[Material for the task]

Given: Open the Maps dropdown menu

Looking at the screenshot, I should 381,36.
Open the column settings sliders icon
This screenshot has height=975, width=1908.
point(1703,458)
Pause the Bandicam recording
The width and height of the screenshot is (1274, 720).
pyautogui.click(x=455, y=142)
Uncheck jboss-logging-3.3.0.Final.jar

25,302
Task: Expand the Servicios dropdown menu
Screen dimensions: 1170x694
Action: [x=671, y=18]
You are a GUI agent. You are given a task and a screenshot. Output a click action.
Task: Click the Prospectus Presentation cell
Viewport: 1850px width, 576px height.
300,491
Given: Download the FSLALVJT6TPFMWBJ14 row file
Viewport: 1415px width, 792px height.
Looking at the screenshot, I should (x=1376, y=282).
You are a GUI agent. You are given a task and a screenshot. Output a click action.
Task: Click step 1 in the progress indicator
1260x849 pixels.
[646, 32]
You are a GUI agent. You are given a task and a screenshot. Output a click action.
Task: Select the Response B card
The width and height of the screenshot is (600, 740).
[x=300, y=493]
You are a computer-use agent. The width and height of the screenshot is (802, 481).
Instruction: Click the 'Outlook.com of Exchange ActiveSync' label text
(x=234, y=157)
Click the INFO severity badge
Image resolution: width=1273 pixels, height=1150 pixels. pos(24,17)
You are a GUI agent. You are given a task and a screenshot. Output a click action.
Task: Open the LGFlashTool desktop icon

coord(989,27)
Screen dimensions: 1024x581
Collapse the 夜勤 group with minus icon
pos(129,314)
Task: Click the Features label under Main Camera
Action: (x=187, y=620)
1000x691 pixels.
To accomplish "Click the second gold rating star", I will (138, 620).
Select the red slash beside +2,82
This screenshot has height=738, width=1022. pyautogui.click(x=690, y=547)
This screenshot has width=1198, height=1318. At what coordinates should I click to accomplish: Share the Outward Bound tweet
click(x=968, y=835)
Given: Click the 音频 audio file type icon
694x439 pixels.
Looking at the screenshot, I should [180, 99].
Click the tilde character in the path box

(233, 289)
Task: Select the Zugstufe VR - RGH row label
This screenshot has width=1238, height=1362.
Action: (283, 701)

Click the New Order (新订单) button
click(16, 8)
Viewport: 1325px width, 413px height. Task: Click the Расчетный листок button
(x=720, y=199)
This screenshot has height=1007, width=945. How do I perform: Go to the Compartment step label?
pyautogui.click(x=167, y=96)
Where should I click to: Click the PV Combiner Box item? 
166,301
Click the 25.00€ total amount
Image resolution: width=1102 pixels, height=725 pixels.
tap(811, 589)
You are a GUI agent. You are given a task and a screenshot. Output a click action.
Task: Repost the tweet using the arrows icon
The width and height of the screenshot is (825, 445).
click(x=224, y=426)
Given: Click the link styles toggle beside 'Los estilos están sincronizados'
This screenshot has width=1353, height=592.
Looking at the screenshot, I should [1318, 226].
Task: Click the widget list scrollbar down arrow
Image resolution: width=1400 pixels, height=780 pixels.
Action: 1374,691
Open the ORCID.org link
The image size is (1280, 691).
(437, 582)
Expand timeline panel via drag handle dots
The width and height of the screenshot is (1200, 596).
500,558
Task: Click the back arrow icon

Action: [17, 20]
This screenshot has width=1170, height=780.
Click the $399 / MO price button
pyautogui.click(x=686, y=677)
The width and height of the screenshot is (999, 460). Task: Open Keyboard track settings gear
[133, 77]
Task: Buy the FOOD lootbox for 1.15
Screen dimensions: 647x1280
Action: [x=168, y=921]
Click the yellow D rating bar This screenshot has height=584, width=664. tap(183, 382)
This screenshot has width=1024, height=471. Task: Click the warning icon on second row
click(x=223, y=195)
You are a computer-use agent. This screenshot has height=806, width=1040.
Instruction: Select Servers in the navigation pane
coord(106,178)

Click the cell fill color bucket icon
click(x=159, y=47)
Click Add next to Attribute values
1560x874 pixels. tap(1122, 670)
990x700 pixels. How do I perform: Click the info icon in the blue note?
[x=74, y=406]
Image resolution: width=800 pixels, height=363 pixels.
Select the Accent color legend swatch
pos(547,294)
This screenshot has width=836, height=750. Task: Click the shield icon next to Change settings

[/Material for the task]

▶ Your assignment:
All of the data needs to be reproduced exactly, with no line missing.

▶ Answer to this exercise:
Given: Open the Maps dropdown menu

Looking at the screenshot, I should 381,36.
Open the column settings sliders icon
This screenshot has height=975, width=1908.
point(1703,458)
Pause the Bandicam recording
The width and height of the screenshot is (1274, 720).
pyautogui.click(x=455, y=142)
Uncheck jboss-logging-3.3.0.Final.jar

25,302
Task: Expand the Servicios dropdown menu
Screen dimensions: 1170x694
Action: [x=671, y=18]
You are a GUI agent. You are given a task and a screenshot. Output a click action.
Task: Click the Prospectus Presentation cell
Viewport: 1850px width, 576px height.
300,491
Given: Download the FSLALVJT6TPFMWBJ14 row file
Viewport: 1415px width, 792px height.
Looking at the screenshot, I should (x=1376, y=282).
You are a GUI agent. You are given a task and a screenshot. Output a click action.
Task: Click step 1 in the progress indicator
1260x849 pixels.
[646, 32]
You are a GUI agent. You are given a task and a screenshot. Output a click action.
Task: Select the Response B card
The width and height of the screenshot is (600, 740).
[x=300, y=493]
You are a computer-use agent. The width and height of the screenshot is (802, 481).
Instruction: Click the 'Outlook.com of Exchange ActiveSync' label text
(x=234, y=157)
Click the INFO severity badge
Image resolution: width=1273 pixels, height=1150 pixels. pos(24,17)
You are a GUI agent. You are given a task and a screenshot. Output a click action.
Task: Open the LGFlashTool desktop icon

coord(989,27)
Screen dimensions: 1024x581
Collapse the 夜勤 group with minus icon
pos(129,314)
Task: Click the Features label under Main Camera
Action: (x=187, y=620)
1000x691 pixels.
To accomplish "Click the second gold rating star", I will (138, 620).
Select the red slash beside +2,82
This screenshot has height=738, width=1022. pyautogui.click(x=690, y=547)
This screenshot has width=1198, height=1318. At what coordinates should I click to accomplish: Share the Outward Bound tweet
click(x=968, y=835)
Given: Click the 音频 audio file type icon
694x439 pixels.
Looking at the screenshot, I should [180, 99].
Click the tilde character in the path box

(233, 289)
Task: Select the Zugstufe VR - RGH row label
This screenshot has width=1238, height=1362.
Action: (283, 701)

Click the New Order (新订单) button
click(16, 8)
Viewport: 1325px width, 413px height. Task: Click the Расчетный листок button
(x=720, y=199)
This screenshot has height=1007, width=945. How do I perform: Go to the Compartment step label?
pyautogui.click(x=167, y=96)
Where should I click to: Click the PV Combiner Box item? 
166,301
Click the 25.00€ total amount
Image resolution: width=1102 pixels, height=725 pixels.
tap(811, 589)
You are a GUI agent. You are given a task and a screenshot. Output a click action.
Task: Repost the tweet using the arrows icon
The width and height of the screenshot is (825, 445).
click(x=224, y=426)
Given: Click the link styles toggle beside 'Los estilos están sincronizados'
This screenshot has width=1353, height=592.
Looking at the screenshot, I should [1318, 226].
Task: Click the widget list scrollbar down arrow
Image resolution: width=1400 pixels, height=780 pixels.
Action: 1374,691
Open the ORCID.org link
The image size is (1280, 691).
(437, 582)
Expand timeline panel via drag handle dots
The width and height of the screenshot is (1200, 596).
500,558
Task: Click the back arrow icon

Action: [17, 20]
This screenshot has width=1170, height=780.
Click the $399 / MO price button
pyautogui.click(x=686, y=677)
The width and height of the screenshot is (999, 460). Task: Open Keyboard track settings gear
[133, 77]
Task: Buy the FOOD lootbox for 1.15
Screen dimensions: 647x1280
Action: [x=168, y=921]
Click the yellow D rating bar This screenshot has height=584, width=664. tap(183, 382)
This screenshot has width=1024, height=471. Task: Click the warning icon on second row
click(x=223, y=195)
You are a computer-use agent. This screenshot has height=806, width=1040.
Instruction: Select Servers in the navigation pane
coord(106,178)

Click the cell fill color bucket icon
click(x=159, y=47)
Click Add next to Attribute values
1560x874 pixels. tap(1122, 670)
990x700 pixels. How do I perform: Click the info icon in the blue note?
[x=74, y=406]
Image resolution: width=800 pixels, height=363 pixels.
Select the Accent color legend swatch
pos(547,294)
This screenshot has width=836, height=750. Task: Click the shield icon next to Change settings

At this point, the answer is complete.